UCC distances self from NTV closure

By Vision Reporter

Added 4th March 2007 03:00 AM

THE Uganda Communications Commission was not informed about the signal-testing of Nation TV (NTV) nor its closure, MPs heard on Friday.

THE Uganda Communications Commission was not informed about the signal-testing of Nation TV (NTV) nor its closure, MPs heard on Friday.

By John Odyek

THE Uganda Communications Commission was not informed about the signal-testing of Nation TV (NTV) nor its closure, MPs heard on Friday.

The executive director of the commission, Patrick Masambu, told a parliamentary probe committee into the closure of NTV that although they licensed the station to operate, it was the duty of the firm to inform them about the testing of the signals and the eventual broadcasting.

Masambu added that they were not aware that NTV was turned off air by the Uganda Broadcasting Council.

He said they issue frequency spectrum licenses for TV and radio stations.

This is done after the council also licenses a station basing on the market access, geographical coverage, content and quality of broadcasts, he explained.
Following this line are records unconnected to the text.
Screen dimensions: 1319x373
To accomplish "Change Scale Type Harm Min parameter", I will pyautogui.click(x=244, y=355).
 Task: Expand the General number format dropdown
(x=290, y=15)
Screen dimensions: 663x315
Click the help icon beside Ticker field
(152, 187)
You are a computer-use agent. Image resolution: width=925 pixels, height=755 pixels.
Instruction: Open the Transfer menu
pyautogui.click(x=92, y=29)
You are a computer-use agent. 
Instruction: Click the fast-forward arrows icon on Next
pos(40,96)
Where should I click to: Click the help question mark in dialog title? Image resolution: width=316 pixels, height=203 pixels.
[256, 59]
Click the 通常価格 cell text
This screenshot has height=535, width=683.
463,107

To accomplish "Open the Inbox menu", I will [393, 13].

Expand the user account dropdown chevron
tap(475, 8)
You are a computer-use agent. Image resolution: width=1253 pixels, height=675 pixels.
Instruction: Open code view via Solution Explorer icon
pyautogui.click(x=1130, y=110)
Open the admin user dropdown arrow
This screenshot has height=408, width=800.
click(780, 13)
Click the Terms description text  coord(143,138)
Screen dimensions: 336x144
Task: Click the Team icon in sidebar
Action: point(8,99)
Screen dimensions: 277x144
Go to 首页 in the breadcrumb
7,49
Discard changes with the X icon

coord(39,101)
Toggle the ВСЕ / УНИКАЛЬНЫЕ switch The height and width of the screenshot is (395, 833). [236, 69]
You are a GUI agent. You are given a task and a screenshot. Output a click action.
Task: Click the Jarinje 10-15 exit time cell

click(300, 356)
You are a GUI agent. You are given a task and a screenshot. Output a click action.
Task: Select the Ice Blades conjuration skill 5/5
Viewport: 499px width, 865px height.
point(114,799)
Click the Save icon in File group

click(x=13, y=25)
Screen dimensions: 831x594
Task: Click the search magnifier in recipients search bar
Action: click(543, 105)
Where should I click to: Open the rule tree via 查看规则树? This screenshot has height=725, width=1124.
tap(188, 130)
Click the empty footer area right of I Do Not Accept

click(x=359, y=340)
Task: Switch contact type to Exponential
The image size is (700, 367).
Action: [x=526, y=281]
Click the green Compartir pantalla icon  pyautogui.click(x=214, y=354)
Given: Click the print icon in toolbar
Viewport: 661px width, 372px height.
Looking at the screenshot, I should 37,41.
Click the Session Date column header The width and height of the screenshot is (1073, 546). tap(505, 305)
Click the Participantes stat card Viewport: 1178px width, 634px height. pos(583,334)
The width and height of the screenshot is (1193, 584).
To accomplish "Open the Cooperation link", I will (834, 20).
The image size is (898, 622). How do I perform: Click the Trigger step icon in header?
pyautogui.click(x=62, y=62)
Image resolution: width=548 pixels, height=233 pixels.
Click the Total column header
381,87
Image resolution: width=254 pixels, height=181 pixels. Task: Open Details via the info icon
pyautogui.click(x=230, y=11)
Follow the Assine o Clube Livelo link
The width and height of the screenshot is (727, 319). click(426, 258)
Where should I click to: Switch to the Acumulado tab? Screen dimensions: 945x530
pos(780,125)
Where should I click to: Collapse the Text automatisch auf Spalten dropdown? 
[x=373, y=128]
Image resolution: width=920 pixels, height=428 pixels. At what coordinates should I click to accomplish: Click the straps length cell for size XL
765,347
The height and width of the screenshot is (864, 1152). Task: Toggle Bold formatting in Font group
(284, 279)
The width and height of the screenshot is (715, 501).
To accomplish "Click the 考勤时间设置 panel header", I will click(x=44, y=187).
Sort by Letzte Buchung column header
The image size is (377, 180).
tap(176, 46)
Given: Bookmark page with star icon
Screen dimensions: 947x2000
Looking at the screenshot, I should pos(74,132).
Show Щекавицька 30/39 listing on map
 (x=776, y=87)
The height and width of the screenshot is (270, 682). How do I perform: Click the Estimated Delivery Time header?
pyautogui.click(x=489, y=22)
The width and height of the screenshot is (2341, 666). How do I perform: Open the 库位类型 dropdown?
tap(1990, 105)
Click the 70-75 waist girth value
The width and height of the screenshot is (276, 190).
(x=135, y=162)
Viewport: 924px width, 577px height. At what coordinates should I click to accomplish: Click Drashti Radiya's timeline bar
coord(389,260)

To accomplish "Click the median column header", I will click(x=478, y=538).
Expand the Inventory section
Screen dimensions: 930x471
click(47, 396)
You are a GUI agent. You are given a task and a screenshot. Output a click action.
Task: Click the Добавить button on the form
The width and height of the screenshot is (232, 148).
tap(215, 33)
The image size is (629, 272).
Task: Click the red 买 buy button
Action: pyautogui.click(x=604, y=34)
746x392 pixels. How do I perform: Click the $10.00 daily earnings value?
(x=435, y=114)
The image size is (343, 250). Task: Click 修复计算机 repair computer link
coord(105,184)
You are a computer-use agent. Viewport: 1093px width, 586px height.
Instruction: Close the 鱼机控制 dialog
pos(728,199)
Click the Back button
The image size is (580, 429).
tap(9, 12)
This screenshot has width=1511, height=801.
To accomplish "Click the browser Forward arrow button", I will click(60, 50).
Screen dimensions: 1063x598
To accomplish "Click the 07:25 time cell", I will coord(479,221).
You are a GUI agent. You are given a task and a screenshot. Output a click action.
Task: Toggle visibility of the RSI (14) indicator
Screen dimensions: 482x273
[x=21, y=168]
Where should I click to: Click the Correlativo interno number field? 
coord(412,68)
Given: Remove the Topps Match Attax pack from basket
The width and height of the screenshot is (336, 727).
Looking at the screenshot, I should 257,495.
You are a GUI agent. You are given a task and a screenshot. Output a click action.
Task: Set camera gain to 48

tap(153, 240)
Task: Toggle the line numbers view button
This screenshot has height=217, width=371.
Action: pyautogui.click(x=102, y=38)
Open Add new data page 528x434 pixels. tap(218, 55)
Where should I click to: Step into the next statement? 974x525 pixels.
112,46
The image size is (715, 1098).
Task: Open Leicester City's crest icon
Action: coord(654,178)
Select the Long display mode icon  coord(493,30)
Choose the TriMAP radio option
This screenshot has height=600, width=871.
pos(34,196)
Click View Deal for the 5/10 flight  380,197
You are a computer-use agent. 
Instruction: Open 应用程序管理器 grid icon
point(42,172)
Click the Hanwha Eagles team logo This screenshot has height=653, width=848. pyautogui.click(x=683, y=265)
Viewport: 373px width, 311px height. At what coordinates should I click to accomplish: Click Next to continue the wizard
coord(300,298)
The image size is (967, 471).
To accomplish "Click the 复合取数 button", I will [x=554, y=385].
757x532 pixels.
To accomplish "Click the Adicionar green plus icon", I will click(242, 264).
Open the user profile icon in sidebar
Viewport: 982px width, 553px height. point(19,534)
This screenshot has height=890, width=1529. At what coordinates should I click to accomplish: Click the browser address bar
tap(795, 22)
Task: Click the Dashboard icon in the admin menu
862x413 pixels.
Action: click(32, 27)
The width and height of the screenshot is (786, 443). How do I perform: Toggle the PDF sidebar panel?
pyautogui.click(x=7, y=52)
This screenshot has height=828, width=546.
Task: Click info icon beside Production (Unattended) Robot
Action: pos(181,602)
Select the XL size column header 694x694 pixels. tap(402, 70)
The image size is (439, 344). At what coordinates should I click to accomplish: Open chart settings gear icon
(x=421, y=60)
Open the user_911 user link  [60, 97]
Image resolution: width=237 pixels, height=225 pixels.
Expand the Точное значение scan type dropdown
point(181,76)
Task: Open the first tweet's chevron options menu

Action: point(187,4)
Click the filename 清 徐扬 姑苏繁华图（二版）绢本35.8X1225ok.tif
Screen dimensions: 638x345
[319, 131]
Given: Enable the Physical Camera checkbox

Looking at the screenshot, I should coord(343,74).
NTV was switched off from the Uganda Broadcasting Corporation (UBC) mast at Kololo in January by the council on grounds that its equipment did not conform to the required standards.

This followed a report by Sentech, a South African company, which established that the mast was overloaded.

NTV was renting the mast from UBC.

But Chris Katuramu, the chairman of the board of UBC, said the corporation was not aware of the report produced by Sentech.

He said the report was produced in 2005 and condemned the 150metre mast because it was titling and over-burdened.

“UBC came to know of the report much later when NTV was put off.”
According to Musinguzi Mugasa, the managing director of UBC, they had planned to repair the mast without switching off the 10 radio and TV stations located on it.

He said the stations had been operating on the mast for over 10 years before NTV joined it.

Mugasa proposed that if NTV buys a combiner and a bigger antenna, they could be transferred to another mast which is 200 metres high on Kololo Hill.

“A combiner is an equipment that can combine several antennas into a single one. It reduces the weight of several antennas and it costs $270,000,” Mugasa said.

He pointed out that NTV was not a threat to UBC as a competitor, therefore, the issue of switching off the station on grounds of competition could not arise.

Mugasa noted that it is the broadcasting council, which has the power to put back NTV on air.